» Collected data
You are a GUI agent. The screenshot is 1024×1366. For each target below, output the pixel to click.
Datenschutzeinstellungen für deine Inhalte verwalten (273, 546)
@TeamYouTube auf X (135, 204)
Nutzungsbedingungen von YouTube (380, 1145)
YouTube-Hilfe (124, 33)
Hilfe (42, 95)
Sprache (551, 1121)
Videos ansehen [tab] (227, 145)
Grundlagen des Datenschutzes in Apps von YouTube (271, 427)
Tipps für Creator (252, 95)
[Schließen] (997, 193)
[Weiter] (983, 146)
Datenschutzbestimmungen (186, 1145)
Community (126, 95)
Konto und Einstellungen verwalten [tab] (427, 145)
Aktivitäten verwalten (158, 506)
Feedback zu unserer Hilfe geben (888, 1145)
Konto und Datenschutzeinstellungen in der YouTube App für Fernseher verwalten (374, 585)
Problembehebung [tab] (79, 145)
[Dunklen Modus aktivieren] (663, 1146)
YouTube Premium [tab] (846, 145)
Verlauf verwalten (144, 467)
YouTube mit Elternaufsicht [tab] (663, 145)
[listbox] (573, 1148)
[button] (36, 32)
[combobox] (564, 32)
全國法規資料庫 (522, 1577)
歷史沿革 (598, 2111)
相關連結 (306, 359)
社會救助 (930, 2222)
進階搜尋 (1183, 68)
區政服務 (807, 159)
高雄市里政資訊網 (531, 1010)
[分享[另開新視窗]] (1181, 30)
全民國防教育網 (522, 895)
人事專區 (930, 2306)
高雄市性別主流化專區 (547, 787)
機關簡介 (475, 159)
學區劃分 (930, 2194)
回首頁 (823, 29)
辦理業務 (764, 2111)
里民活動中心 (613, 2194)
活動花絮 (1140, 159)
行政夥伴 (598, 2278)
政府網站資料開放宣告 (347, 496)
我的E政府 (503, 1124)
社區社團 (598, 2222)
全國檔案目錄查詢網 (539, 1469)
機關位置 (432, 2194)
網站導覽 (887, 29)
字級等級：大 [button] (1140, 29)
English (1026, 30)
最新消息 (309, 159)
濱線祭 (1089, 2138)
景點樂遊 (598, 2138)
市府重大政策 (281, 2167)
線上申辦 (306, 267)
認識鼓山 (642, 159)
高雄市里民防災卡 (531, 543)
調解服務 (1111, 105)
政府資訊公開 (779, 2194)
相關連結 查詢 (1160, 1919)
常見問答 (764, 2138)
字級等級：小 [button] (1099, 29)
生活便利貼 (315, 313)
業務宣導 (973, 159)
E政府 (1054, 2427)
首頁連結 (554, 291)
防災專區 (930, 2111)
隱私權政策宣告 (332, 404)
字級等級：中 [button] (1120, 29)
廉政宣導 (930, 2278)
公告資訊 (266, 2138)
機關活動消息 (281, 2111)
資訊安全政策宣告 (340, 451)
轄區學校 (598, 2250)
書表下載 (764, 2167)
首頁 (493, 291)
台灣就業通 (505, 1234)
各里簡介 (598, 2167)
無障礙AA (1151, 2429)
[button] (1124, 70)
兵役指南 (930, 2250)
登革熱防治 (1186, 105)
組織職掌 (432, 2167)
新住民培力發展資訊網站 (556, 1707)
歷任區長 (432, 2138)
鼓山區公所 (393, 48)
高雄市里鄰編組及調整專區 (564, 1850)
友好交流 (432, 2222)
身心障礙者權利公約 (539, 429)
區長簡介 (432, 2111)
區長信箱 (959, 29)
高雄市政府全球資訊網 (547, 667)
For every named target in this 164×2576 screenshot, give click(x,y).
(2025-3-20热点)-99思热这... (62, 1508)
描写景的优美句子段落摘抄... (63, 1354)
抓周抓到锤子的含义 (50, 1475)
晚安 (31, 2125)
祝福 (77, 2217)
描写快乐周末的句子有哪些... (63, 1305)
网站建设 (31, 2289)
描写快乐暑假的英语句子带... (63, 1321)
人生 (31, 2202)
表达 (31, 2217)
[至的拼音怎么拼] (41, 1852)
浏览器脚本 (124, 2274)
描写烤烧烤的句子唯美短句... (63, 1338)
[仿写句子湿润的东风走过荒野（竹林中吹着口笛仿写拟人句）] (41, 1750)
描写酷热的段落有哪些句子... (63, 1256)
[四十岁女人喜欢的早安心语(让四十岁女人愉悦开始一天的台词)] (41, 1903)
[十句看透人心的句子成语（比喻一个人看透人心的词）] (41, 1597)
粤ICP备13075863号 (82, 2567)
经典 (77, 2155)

» Required work
For each line in the data that holds the word "button", copy the line.

» Written reply
[button] (36, 32)
字級等級：大 [button] (1140, 29)
字級等級：小 [button] (1099, 29)
字級等級：中 [button] (1120, 29)
[button] (1124, 70)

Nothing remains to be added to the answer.